#### [Prompt]
Those lines of the records that contain "agent" are to be located and copied.

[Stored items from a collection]
== Segment start ==

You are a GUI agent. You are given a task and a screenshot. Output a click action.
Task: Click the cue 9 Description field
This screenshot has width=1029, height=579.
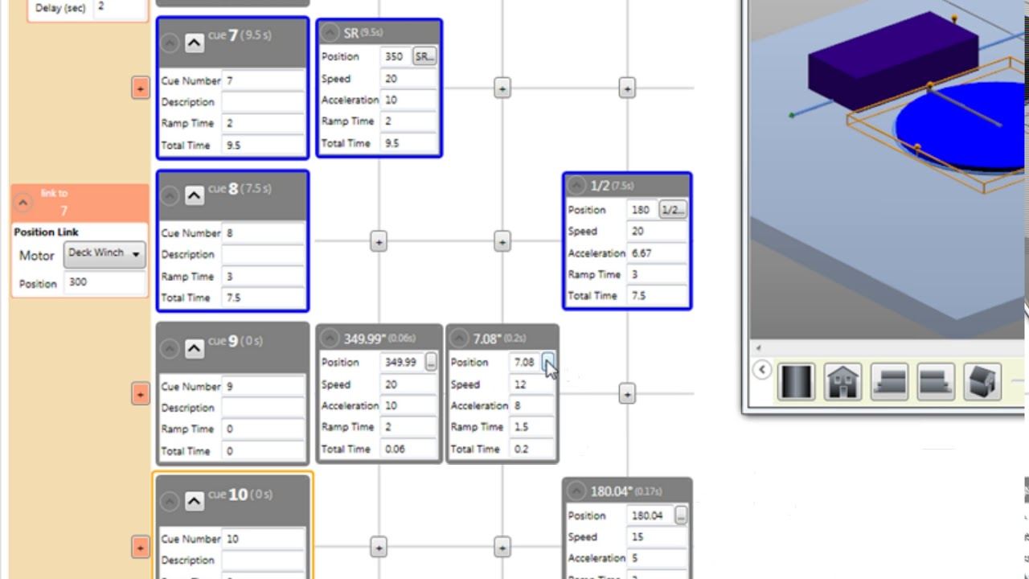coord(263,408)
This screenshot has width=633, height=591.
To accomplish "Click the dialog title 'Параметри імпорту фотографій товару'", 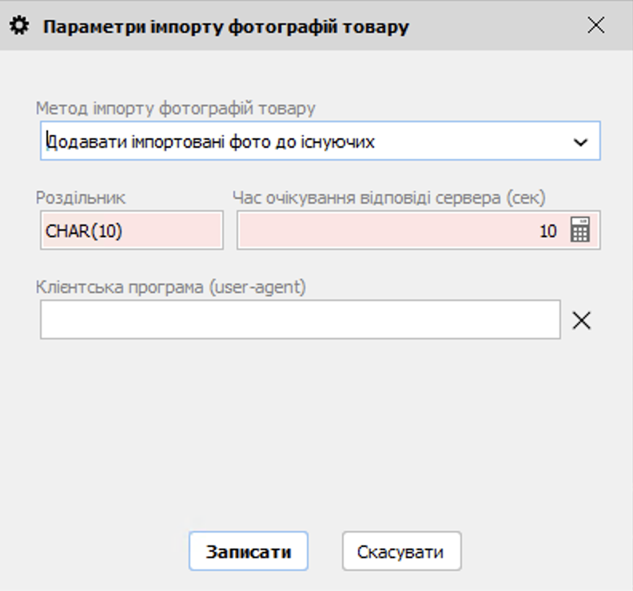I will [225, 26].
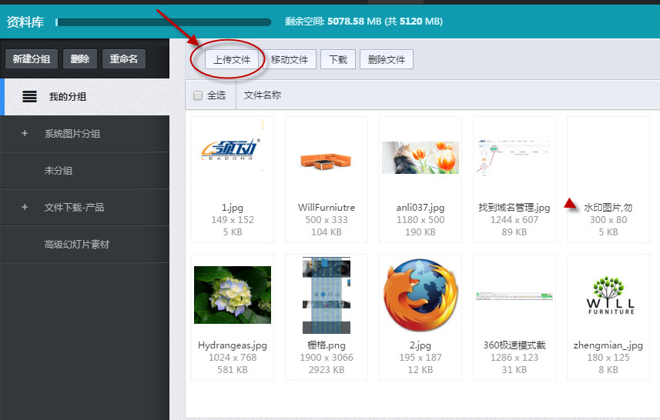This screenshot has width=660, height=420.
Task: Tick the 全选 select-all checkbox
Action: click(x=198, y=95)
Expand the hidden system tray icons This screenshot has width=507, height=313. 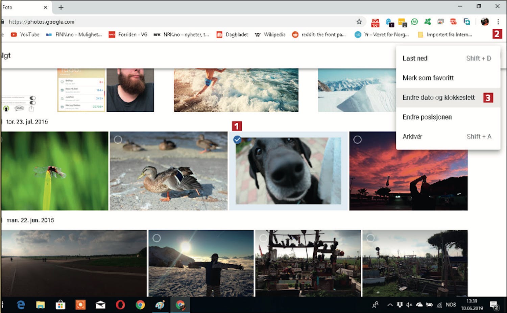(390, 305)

== Segment end ==
== Segment start ==

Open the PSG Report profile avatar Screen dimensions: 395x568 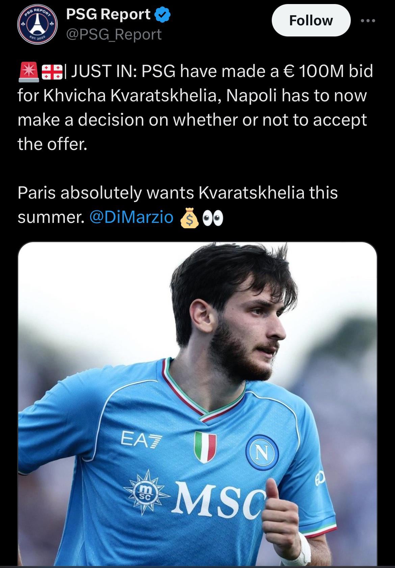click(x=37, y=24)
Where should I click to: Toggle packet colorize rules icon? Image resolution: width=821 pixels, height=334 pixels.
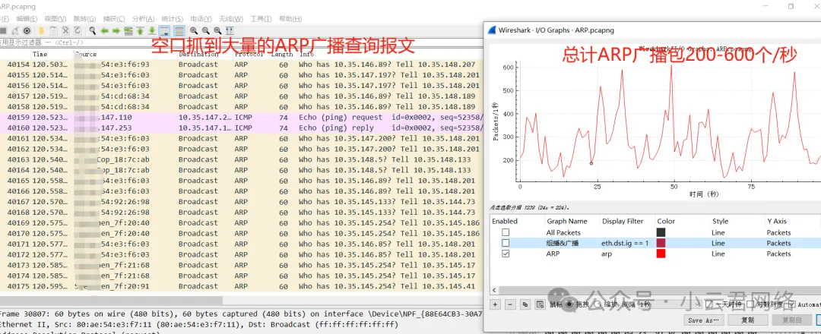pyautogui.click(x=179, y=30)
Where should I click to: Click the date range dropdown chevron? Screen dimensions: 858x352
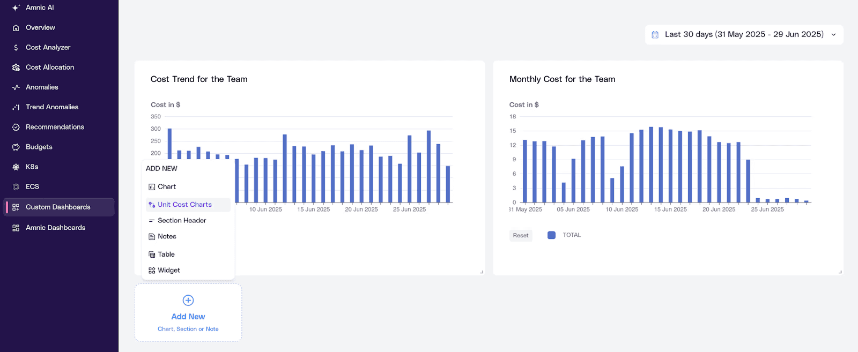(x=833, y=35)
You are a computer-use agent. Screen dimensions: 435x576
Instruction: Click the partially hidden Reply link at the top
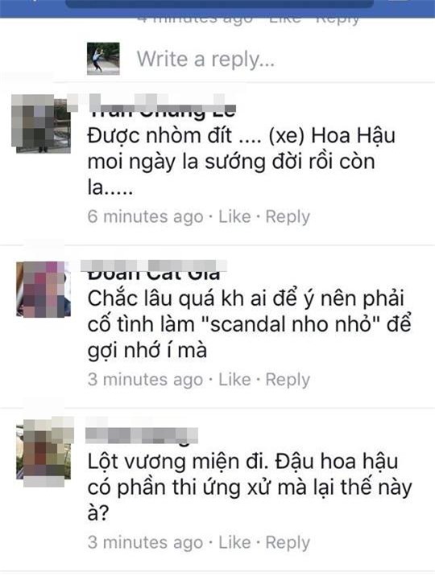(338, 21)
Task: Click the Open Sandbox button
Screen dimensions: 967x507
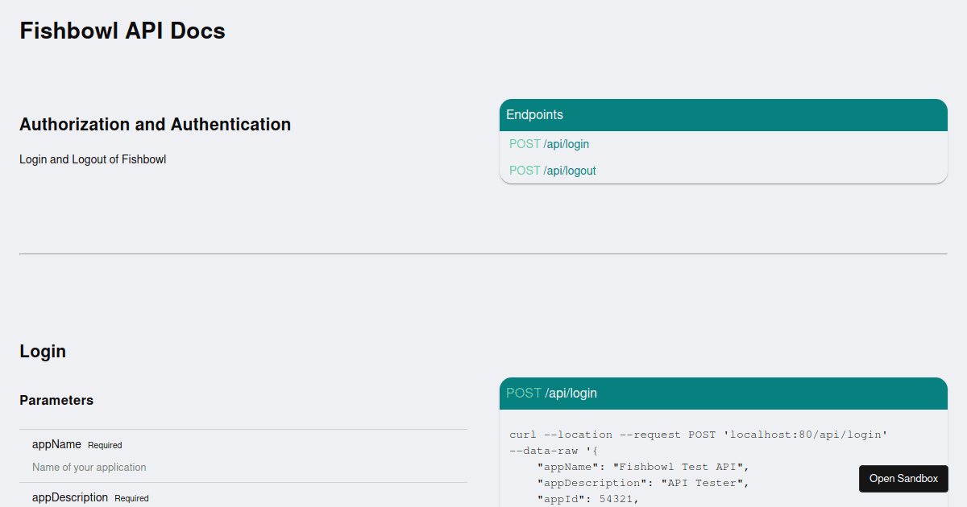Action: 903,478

== Segment end ==

#### [Answer section]
You are a GUI agent. You are given a task and a screenshot. Output a click action.
You are a computer-use agent. Screen dimensions: 435x576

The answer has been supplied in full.